Illicit discharge A discharge to an MS4 that is not entirely composed of storm water, except authorized discharges identified in the Storm Water Management Programs.
There are many sources of illicit discharges. Illegal dumping activities lead to illicit discharges, which is one of the reasons reducing illegal dumping is a large part of the storm water program. Oil and grease dumped into storm drains, and other activities of that nature are also considered illicit discharges. It is important to remember that whatever is dumped into storm drains, creeks, streams, lakes, and ditches ends up in our lakes completely untreated.
Major outfall An outfall that discharges from a single pipe with an inside diameter of 36 inches or more, or its equivalent (discharge from a single conveyance other than a circular pipe which is draining an area greater than 50 acres.) Major outfalls represent the points where polluted storm water runoff enters an MS4, or one of our waterways. It is important to remember that it is not a point source, because it represents a large drainage area, as opposed to a pipe coming directly from a facility or building.
Maximum extent practicable The technology-based discharge standard for MS4s to reduce pollutants in storm water discharges that was established by CWA Section 402(p). A more detailed discussion of MEP as it pertains to small MS4s can be found at 40 CFR 122.34.
To the maximum extent practicable allows operators of small MS4s to use means available and easily acquired in order to reduce pollution. This alleviates undue stress on small MS4s. Storm water programs can become expensive, or require more personnel. As a governmental entity with budget constraints, this is not always possible. Therefore, the MS4 operator is allowed to implement those procedures they can, without worrying about large increases in personnel or budget.

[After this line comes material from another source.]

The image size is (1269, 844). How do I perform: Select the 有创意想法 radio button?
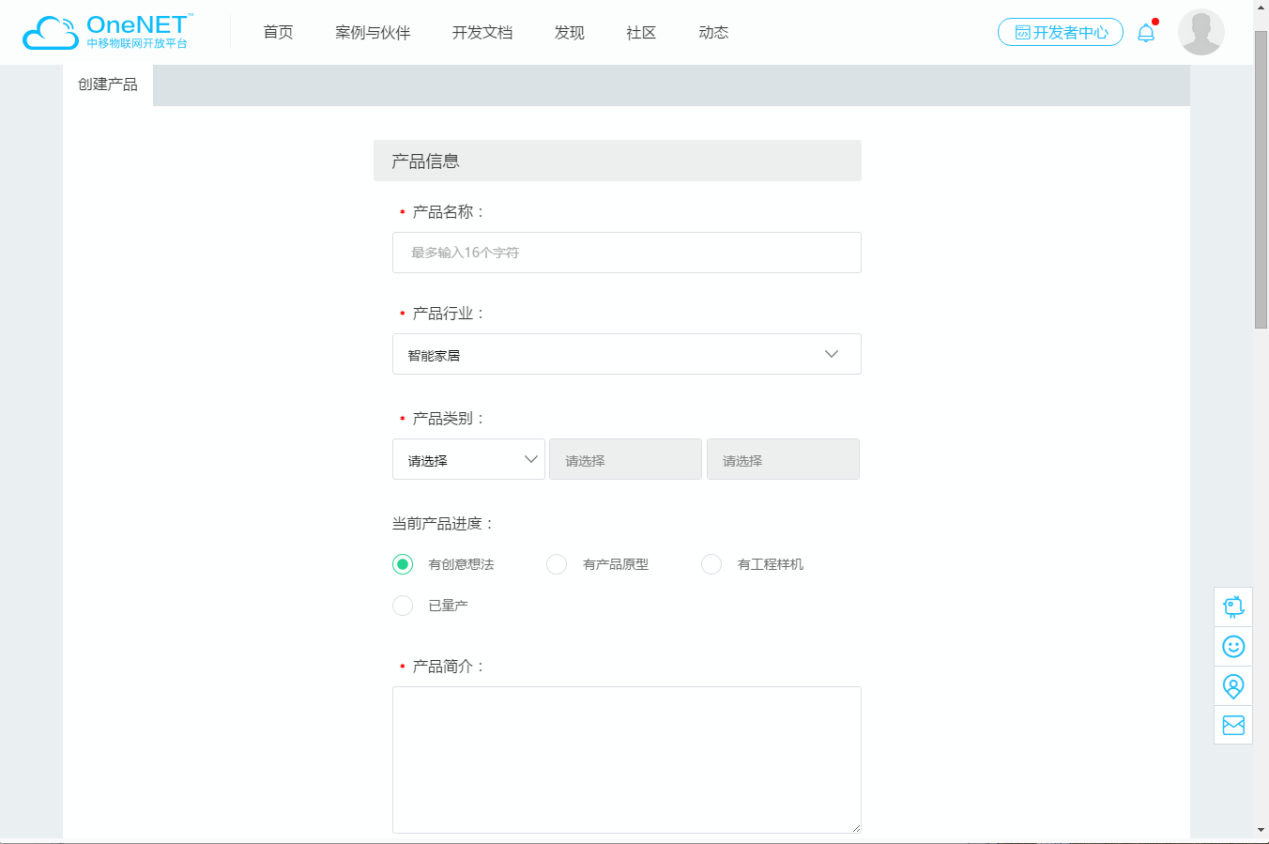click(x=402, y=564)
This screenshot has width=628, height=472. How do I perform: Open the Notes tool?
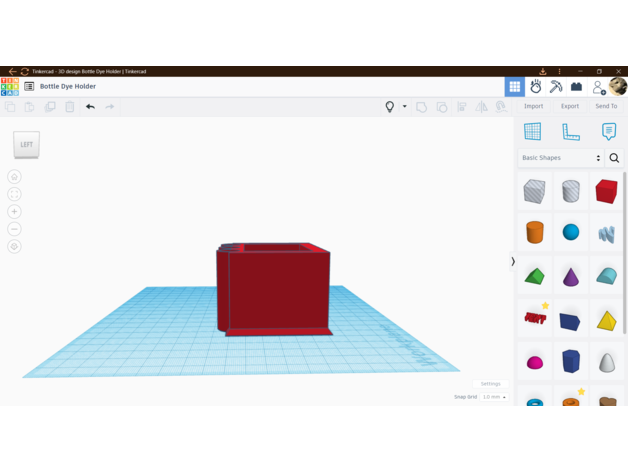pos(608,132)
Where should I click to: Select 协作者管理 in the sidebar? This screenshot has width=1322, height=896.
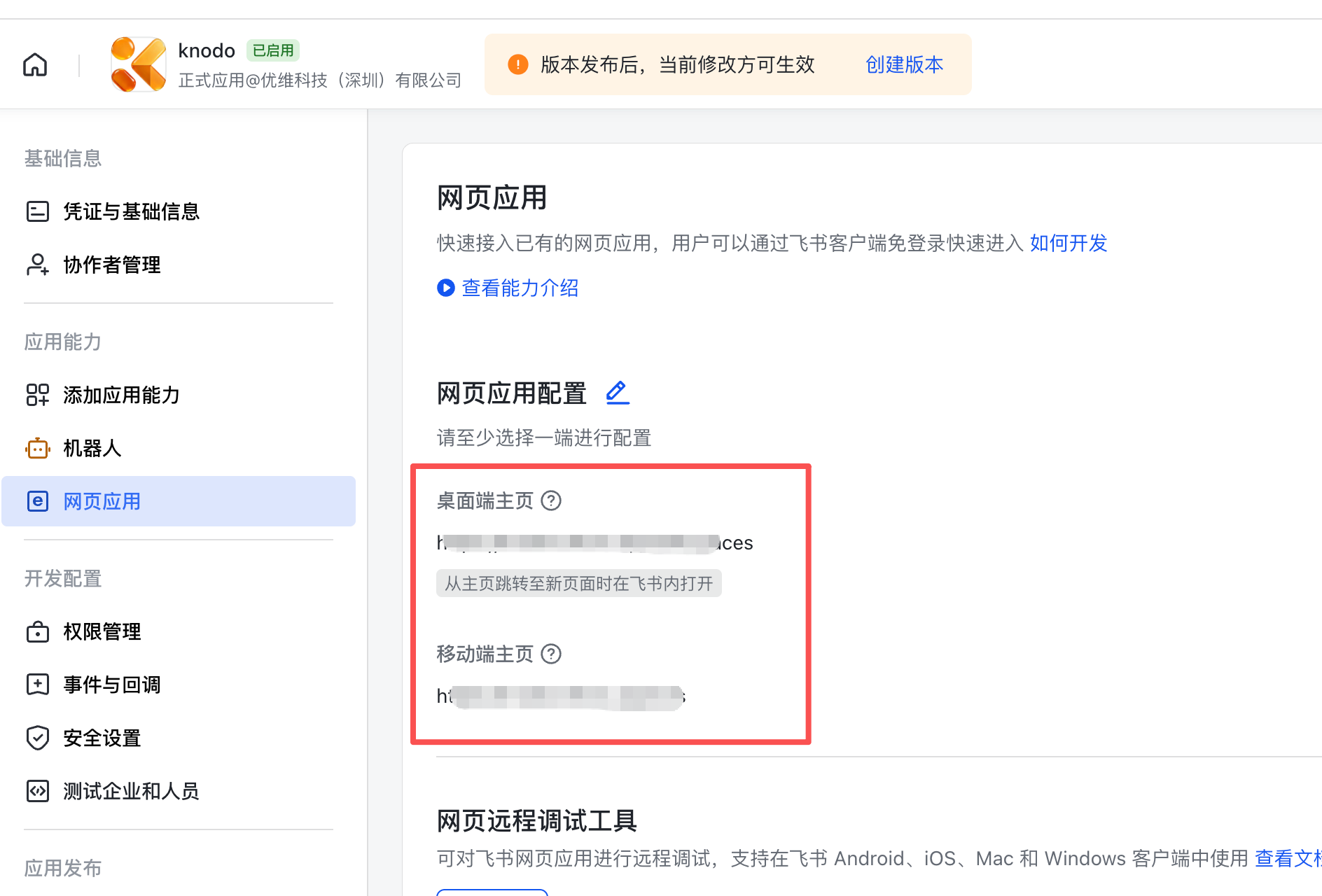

Municipal separate storm sewer system (MS4) The system of conveyances owned and operated by the County and designed or used for collecting or conveying storm water, and which is not used for collecting or conveying sewage, including:
County maintained streets
Roads with drainage systems
The County is responsible for making sure that water being conveyed through County-owned MS4s is not polluted. One way to ensure this does not happen is to make sure that water flowing into County MS4s is not contaminated. It is important that everyone does their part not to introduce pollution into our waterways.